- Tibet Autonomous Region within the People's Republic of China and disputed Tibetan areas controlled by India
- Legal status: Legal (in China since 1997 and in India since 2018)
- Discrimination protections: No

Family rights
- Recognition of relationships: No

= LGBTQ rights in Tibet =

Rights of the LGBT community in Tibet

Lesbian, gay, bisexual, and transgender (LGBTQ) people in the Tibet encounter specific legal and social challenges not faced by non-LGBT residents. The Tibetan Plateau, spanning areas under the sovereignty of both the People's Republic of China and the Republic of India, has variations in the legal treatment of LGBT individuals between these nations. Since 1997 in China and 2018 in India, all forms of same-sex sexual activities were legalised. However, in both nations, same-sex couples lack the rights to marry or adopt children, and there is no provision for common law marriages, same-sex marriage, civil unions, or issue partnership certificates.
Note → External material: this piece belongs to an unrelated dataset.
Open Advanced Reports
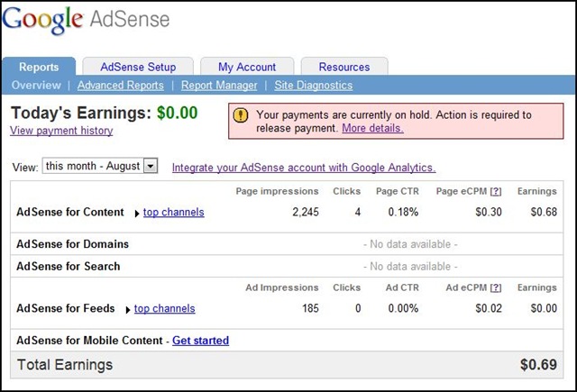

In India, same-sex couples have limited rights to cohabitation. In China, no explicit legal protections against discrimination for LGBT individuals, nor does it have hate crime laws that encompass sexual orientation or gender identity.

Within the Tibetan cultural context, no specific Tibetan support groups for LGBT individuals are reported. However, Han Chinese residents in Tibet have established community structures, such as LGBT-friendly bars. Interviews conducted by a Singapore-based Asian gay website state that Tibetan youth generally exhibit a relaxed attitude towards homosexuality. The cultural norm in Tibet discourages any public displays of affection, a stance influenced partly by Buddhism's glorification on celibacy, rather than a direct manifestation of homophobia.

The historical account of Ernst Schäfer’s 1938–39 German expedition to Tibet notes the presence of homosexual relationships, particularly between older lamas and younger boys, highlighting the role of homosexuality in the region's socio-political fabric. There are pages of careful observation of Himalayan people engaged in a variety of intimate acts.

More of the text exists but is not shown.